Diffusion-Based Adversarial Sample Generation for Improved Stealthiness and Controllability

TL;DR

Diff-PGD introduces a diffusion-model-guided PGD framework that keeps adversarial examples within the natural image distribution by optimizing against a purified input $x_0$ produced via diffusion editing. By decoupling adversarial loss from realism constraints, it supports digital, region-based, style-guided, and physical-world attacks with improved stealthiness, transferability, and anti-purification properties.

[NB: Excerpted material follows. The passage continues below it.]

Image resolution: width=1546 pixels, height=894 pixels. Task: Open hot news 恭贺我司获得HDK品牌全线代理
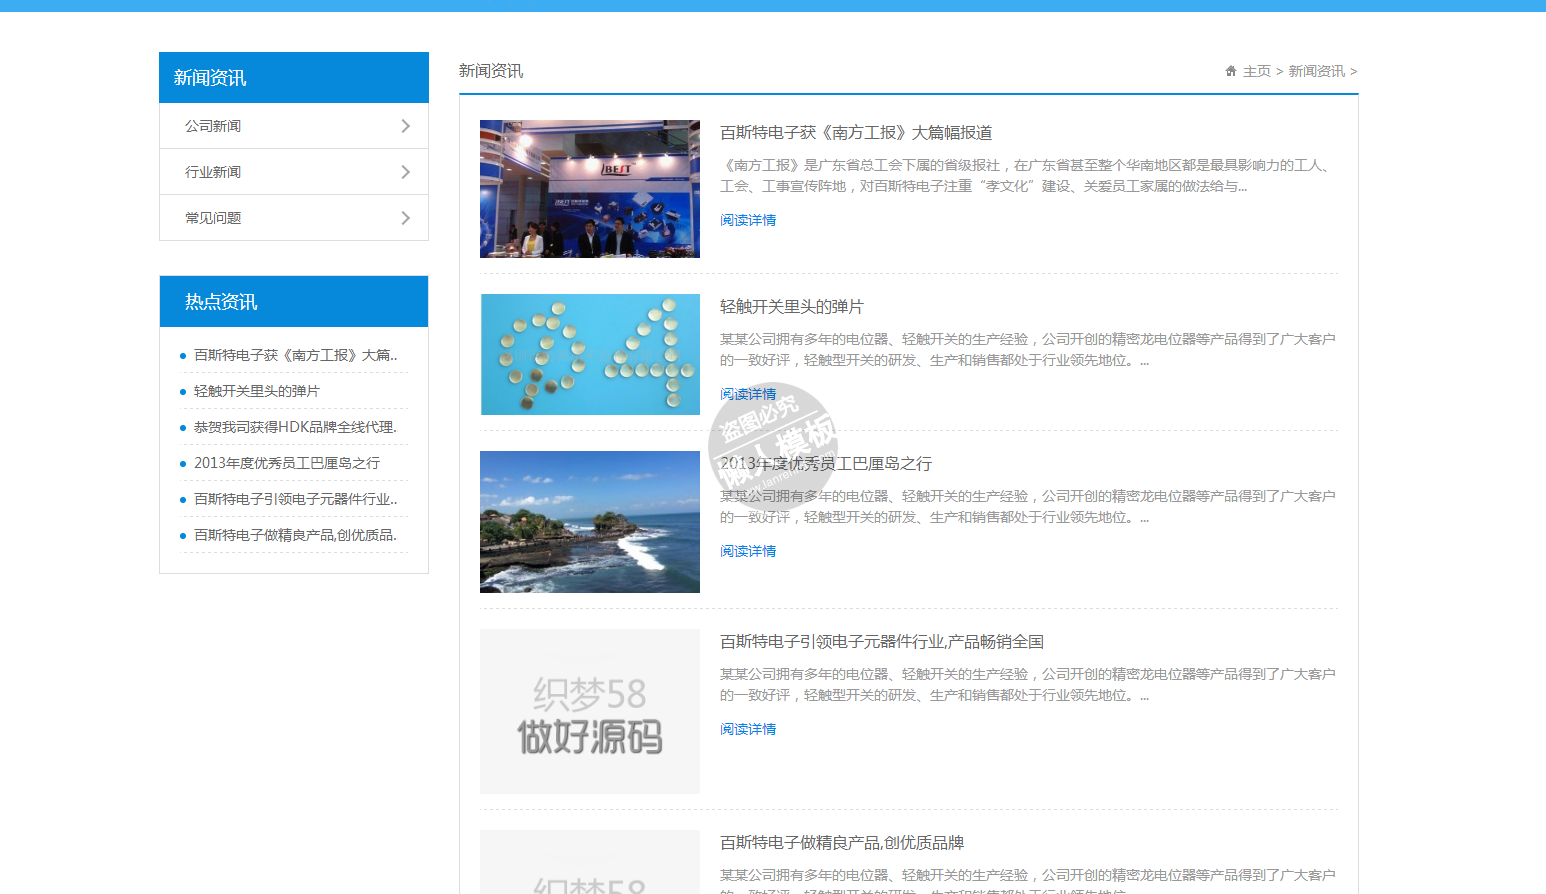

The approach leverages DDIM-based speedups and SDEdit to bridge between input and real data distributions, and it extends to practical variants like Diff-rPGD, Diff-PGD with style prompts, and Diff-Phys for robust physical patches. An acceleration variant reduces computational burden with a gradient-approximation, enabling feasible adversarial generation on large-scale data. Overall, Diff-PGD advances the realism and controllability of adversarial samples, informing both attack and defense research toward robust AI systems.

Abstract

Neural networks are known to be susceptible to adversarial samples: small variations of natural examples crafted to deliberately mislead the models. While they can be easily generated using gradient-based techniques in digital and physical scenarios, they often differ greatly from the actual data distribution of natural images, resulting in a trade-off between strength and stealthiness. In this paper, we propose a novel framework dubbed Diffusion-Based Projected Gradient Descent (Diff-PGD) for generating realistic adversarial samples. By exploiting a gradient guided by a diffusion model, Diff-PGD ensures that adversarial samples remain close to the original data distribution while maintaining their effectiveness. Moreover, our framework can be easily customized for specific tasks such as digital attacks, physical-world attacks, and style-based attacks. Compared with existing methods for generating natural-style adversarial samples, our framework enables the separation of optimizing adversarial loss from other surrogate losses (e.g., content/smoothness/style loss), making it more stable and controllable. Finally, we demonstrate that the samples generated using Diff-PGD have better transferability and anti-purification power than traditional gradient-based methods. Code will be released in https://github.com/xavihart/Diff-PGD

Figures (21)

• Figure 1: Comparison of Different Pipelines: (a) Traditional gradient-based adversarial sample generation, $x$ is the sample to be optimized, $l_{adv}$ is adversarial loss. (b) Customized adversarial sample generation with natural style (determined by prompt $p$): joint optimization of adversarial loss with other surrogate losses like prompt loss $l_p$ (e.g. style loss) and realistic loss $l_r$ (e.g. content loss, smooth loss). (c) Our proposed diffusion-based framework, $q$ is forward diffusion and $R_{\phi}$ is backward denoising, $x_0$ is the denoised sample.
• Figure 2: Visualization of Adversarial Samples generated by Diff-PGD: adv-samples generated using PGD ($x_{\text{PGD}}$) tend to be unnatural, while Diff-PGD ($x^n_0$) can preserve the authenticity of adv-samples. Here $x$ is the original image, $\delta_{\text{PGD}}=x-x_{\text{PGD}}$ and $\delta^n_0=x-x^n_0$, and we scale up the $\delta$ value by five times for better observation. Zoom in on a computer screen for better visualization.
• Figure 3: Visualization of Adversarial Samples generated by Diff-rPGD: Diff-rPGD can generate better regional attacks than PGD: the attacked region can better blend into the background. The attacked regions are defined using red bounding boxes, and $(+)$ means zoom-in.
• Figure 4: Generating Adversarial Samples with Customized Style: Given the original image $x$, a style mask $M$, and a style reference image $x_s$, Diff-PGD can generate more realistic samples, even in cases where only local styles are given (e.g. only the door of the red car is offered as a $x_s$).
• Figure 5: Results of Physical-World Attacks: We show two scenarios of physical world attacks: the first row includes untargeted attacks on a small object: computer mouse, and the second row includes targeted attacks on a larger object: backpack, where we set the target to be Yorkshire terrier. The sticks-photo pairs include clean patch (green box), AdvPatch(blue box), AdvCam generated patch (red box), and our Diff-Phys generated patch (black box).